──────── RECORD EXCERPTS ────────

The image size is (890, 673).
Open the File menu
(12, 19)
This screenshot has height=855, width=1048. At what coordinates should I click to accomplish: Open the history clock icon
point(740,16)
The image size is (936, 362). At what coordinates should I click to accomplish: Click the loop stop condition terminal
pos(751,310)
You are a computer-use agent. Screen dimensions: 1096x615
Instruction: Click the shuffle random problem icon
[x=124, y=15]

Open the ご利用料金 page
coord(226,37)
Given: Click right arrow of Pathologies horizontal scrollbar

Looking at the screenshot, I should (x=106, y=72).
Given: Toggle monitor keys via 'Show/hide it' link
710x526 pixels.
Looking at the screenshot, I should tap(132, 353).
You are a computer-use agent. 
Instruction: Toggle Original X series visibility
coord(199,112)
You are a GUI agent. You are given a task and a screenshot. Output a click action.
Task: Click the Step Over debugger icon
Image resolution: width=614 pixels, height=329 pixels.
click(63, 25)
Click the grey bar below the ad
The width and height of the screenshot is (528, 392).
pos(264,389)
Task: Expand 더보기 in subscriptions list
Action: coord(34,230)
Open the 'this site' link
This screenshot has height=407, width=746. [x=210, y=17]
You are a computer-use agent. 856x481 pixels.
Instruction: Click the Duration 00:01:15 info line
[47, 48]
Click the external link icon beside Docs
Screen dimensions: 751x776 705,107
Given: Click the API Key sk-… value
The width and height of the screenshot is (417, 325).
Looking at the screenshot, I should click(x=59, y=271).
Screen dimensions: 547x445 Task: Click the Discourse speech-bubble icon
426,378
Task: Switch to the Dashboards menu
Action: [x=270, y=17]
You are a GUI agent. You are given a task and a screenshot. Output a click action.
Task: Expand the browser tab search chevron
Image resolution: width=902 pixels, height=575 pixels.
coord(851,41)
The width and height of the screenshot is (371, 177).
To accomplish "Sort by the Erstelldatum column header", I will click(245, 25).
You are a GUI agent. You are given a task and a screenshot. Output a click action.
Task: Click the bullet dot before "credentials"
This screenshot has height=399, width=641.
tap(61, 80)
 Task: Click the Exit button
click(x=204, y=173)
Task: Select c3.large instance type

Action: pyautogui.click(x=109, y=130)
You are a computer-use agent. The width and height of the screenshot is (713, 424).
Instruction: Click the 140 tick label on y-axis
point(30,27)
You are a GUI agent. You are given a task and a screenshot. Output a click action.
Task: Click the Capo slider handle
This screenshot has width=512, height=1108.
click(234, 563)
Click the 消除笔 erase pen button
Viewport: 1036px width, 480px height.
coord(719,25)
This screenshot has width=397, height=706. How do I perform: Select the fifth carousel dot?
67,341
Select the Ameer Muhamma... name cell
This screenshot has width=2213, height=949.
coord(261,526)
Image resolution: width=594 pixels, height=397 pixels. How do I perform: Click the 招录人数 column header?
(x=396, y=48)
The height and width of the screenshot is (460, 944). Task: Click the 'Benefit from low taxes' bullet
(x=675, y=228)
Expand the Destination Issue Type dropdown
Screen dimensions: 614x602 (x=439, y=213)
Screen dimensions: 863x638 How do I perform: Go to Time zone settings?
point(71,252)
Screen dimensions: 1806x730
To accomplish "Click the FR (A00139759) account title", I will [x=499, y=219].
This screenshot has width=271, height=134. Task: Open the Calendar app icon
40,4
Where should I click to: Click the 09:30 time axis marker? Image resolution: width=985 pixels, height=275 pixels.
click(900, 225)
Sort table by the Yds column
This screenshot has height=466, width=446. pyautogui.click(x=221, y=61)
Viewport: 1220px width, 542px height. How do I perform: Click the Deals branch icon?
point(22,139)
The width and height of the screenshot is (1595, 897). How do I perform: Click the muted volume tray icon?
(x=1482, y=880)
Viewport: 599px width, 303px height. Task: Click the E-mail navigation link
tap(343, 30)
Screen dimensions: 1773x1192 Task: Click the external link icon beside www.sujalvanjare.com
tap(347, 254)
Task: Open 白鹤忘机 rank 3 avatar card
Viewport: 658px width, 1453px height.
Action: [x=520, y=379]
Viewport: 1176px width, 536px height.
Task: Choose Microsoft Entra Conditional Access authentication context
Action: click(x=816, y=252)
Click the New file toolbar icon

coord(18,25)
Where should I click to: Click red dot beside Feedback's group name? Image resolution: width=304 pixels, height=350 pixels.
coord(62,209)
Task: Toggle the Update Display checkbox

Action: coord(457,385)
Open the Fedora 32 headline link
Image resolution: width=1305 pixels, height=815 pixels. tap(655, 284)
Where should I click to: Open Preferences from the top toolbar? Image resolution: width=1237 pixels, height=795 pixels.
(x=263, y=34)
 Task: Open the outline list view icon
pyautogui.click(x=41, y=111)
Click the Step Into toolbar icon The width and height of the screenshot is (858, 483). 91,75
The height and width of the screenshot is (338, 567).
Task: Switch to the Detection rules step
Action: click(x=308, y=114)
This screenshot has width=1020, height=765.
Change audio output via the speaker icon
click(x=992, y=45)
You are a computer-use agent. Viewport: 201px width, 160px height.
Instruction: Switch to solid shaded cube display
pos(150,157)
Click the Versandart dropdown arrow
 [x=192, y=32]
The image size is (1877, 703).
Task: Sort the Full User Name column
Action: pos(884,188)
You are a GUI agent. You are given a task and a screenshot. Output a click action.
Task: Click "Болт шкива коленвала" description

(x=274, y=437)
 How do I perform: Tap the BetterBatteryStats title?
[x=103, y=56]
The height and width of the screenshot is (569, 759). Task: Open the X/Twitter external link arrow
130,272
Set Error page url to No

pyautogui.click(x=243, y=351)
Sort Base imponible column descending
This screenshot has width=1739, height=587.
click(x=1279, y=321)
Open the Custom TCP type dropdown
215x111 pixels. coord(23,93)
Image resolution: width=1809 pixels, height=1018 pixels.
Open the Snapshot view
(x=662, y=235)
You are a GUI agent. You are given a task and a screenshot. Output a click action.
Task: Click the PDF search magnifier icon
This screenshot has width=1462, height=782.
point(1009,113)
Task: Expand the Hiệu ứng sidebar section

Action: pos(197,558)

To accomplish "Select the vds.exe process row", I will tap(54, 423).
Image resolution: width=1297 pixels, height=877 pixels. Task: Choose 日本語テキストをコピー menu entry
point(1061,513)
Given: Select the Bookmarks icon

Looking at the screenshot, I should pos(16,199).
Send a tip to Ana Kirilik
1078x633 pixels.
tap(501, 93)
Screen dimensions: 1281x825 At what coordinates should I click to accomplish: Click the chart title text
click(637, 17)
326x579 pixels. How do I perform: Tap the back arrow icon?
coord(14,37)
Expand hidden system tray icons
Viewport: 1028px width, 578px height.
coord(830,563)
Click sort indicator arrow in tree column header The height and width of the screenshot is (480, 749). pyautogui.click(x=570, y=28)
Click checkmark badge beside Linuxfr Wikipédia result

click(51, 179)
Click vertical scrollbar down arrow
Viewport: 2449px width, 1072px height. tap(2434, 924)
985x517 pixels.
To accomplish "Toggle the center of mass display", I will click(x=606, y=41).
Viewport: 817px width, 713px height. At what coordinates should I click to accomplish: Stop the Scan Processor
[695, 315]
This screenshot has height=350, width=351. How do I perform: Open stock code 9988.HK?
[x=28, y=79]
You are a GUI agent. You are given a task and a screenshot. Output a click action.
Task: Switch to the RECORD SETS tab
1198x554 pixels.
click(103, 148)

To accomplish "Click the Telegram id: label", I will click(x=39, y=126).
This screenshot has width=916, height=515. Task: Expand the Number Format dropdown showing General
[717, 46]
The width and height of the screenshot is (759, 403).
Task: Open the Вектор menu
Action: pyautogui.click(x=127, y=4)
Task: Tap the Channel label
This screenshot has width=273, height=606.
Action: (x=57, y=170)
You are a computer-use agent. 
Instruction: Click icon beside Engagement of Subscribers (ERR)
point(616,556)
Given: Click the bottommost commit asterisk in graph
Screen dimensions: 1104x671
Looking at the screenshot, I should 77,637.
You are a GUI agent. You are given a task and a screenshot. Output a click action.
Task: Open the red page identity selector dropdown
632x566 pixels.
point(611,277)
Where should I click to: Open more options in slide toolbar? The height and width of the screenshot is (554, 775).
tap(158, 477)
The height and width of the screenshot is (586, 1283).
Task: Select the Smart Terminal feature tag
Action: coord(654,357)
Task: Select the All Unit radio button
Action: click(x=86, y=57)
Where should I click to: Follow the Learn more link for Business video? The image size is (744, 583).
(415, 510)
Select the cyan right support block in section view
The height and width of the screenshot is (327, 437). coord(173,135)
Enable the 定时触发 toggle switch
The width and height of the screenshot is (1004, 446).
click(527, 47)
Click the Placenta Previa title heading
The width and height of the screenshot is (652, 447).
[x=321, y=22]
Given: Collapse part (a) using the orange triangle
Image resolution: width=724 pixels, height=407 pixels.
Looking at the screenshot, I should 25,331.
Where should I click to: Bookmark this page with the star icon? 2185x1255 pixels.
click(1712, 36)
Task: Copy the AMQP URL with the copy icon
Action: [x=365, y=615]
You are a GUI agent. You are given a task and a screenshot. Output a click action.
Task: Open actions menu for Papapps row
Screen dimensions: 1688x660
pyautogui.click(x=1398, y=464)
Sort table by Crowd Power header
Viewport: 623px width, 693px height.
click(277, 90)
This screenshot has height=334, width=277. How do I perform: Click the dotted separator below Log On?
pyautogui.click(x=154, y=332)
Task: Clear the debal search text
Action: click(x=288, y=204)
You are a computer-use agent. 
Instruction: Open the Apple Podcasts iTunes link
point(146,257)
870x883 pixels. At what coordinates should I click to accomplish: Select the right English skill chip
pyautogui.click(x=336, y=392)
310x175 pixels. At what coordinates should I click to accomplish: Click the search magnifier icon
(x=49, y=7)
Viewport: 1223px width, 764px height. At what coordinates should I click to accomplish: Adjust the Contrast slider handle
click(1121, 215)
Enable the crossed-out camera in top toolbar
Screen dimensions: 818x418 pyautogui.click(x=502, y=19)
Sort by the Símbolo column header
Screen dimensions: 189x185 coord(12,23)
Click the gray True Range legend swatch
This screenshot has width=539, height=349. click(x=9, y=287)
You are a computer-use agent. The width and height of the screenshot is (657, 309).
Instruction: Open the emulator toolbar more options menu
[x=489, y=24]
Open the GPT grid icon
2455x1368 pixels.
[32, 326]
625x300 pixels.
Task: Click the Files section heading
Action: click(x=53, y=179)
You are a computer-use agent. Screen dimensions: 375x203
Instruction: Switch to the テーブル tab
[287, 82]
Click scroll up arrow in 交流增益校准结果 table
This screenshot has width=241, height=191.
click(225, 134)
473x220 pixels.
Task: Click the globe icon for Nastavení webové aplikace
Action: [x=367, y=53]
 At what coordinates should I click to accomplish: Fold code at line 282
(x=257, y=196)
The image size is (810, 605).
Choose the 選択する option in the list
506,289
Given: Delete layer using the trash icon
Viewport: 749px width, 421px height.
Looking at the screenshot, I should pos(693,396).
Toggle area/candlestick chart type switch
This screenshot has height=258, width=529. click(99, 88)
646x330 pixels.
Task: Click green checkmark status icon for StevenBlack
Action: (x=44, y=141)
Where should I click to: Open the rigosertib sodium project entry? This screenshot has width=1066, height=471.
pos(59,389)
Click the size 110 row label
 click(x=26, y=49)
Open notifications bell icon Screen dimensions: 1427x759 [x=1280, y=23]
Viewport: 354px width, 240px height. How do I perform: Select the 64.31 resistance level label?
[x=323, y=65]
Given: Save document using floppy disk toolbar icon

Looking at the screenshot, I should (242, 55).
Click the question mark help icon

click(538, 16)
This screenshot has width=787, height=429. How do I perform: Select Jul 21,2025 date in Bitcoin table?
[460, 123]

────────

- _EXERCISE REQUIREMENTS_
Arrange the lines from the line with "Where should I click to: Click the" to the line with "Image resolution: width=1305", both included, as a JSON list of strings, one string per line. Leave out any blank lines.

- _WRITTEN ANSWER_
[
  "Where should I click to: Click the 09:30 time axis marker? Image resolution: width=985 pixels, height=275 pixels.",
  "click(900, 225)",
  "Sort table by the Yds column",
  "This screenshot has height=466, width=446. pyautogui.click(x=221, y=61)",
  "Viewport: 1220px width, 542px height. How do I perform: Click the Deals branch icon?",
  "point(22,139)",
  "The width and height of the screenshot is (1595, 897). How do I perform: Click the muted volume tray icon?",
  "(x=1482, y=880)",
  "Viewport: 599px width, 303px height. Task: Click the E-mail navigation link",
  "tap(343, 30)",
  "Screen dimensions: 1773x1192 Task: Click the external link icon beside www.sujalvanjare.com",
  "tap(347, 254)",
  "Task: Open 白鹤忘机 rank 3 avatar card",
  "Viewport: 658px width, 1453px height.",
  "Action: [x=520, y=379]",
  "Viewport: 1176px width, 536px height.",
  "Task: Choose Microsoft Entra Conditional Access authentication context",
  "Action: click(x=816, y=252)",
  "Click the New file toolbar icon",
  "coord(18,25)",
  "Where should I click to: Click red dot beside Feedback's group name? Image resolution: width=304 pixels, height=350 pixels.",
  "coord(62,209)",
  "Task: Toggle the Update Display checkbox",
  "Action: coord(457,385)",
  "Open the Fedora 32 headline link",
  "Image resolution: width=1305 pixels, height=815 pixels. tap(655, 284)"
]